Pets’ status as commodities
As the animal rights philosopher Gary Francione argues, pets have property status. Pet owners have a legal right of ownership over their pets, they can exercise a great degree of liberty with what they can do to their pet within the bounds of ‘humane’ treatment. As with our cars, we can take better or worse care of them- as long as we meet certain guidelines. This means that a pet’s interests can be viewed as an economic inconvenience that we can (in most cases) choose to ignore. If your pet hamster, for example, is sick the veterinary costs of treating it can easily exceed the price of buying a completely new hamster. This could mean that in reality there can be no true equality of interests between pet owners and their pets, as the stakes are predetermined from the outset.

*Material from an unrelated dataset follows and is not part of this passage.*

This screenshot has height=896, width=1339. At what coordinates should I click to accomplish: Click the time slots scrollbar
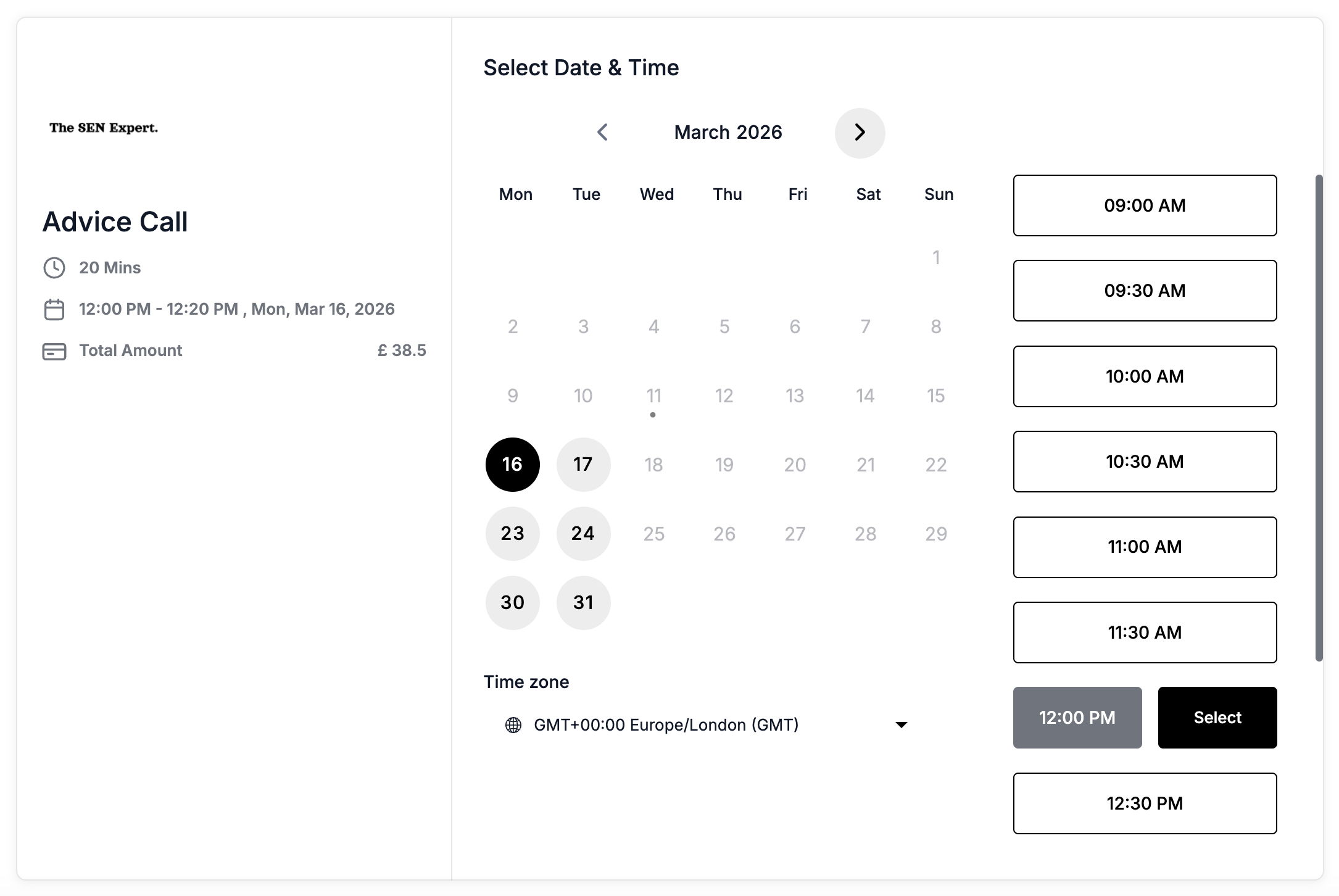1319,418
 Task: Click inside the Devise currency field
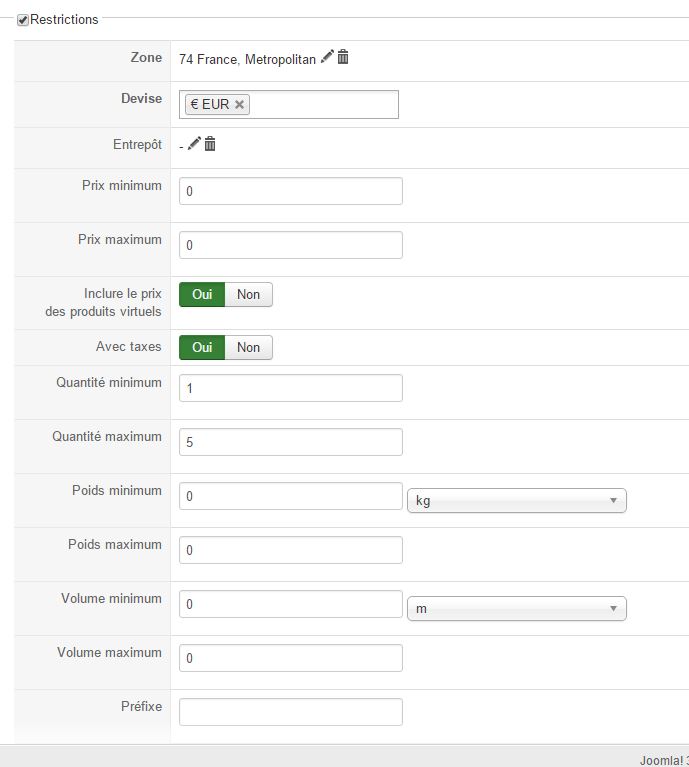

Many owners have cosmetic alterations performed on their pet. These involve ear cropping, tail docking, declawing (actually a form of amputation of part of the bone in the foot), and devocalization (debarking). These procedures are done for owner convenience, for such simple reasons as not to damage furniture, irritate neighbours, or because it “looks good”.
Some of the long-term effects of declawing cats include skin and bladder problems, and the gradual weakening of legs, shoulders, and back muscles. The effects of tail docking include underdeveloped pelvic musculature not to mention acute pain. All such procedures run the risk of more general complications from surgery, such as infection and distress which are heightened in animals that cannot understand what has happened to them and do not stop fussing the wound.
A simple and effective way of avoiding many of the problems raised in this article is to spay and neuter your pet. These routine procedures mean that the overpopulation crisis will be solved and the consequent effects largely avoided.
Spaying can also be a method of decreasing the chances of certain cancers, such as uterine and mammary cancers in female animals. As for males, spaying means that they are less likely fight, or develop testicular or prostate cancers. Also, since the animal is less likely to breed and come into contact with another animal’s fluids, they less exposed to conditions such as feline AIDS and leukaemia (in the case of cats). See here for more information.
A more extreme option is the eventual phasing out and abolition of pets and pet-keeping practices. I myself over time have become more inclined to this conclusion, although I understand how drastic it might sound and that others may disagree.
This is absolutely not to say that we shouldn’t take care of the animals who already exist today. I do know for certain that we should provide homes for all homeless pets and ensure that they lead good lives, as well as take care of the pets we already own.
In sum, it seems plausible to argue that the ‘positives’ of keeping pets, which are mainly owner-satisfaction and the small number of relatively well-treated pets in existence, do seem to be somewhat outweighed by the ‘negatives’ when all considerations are accounted for.
So, does the practice of pet-keeping and all that it entails produce more good than bad?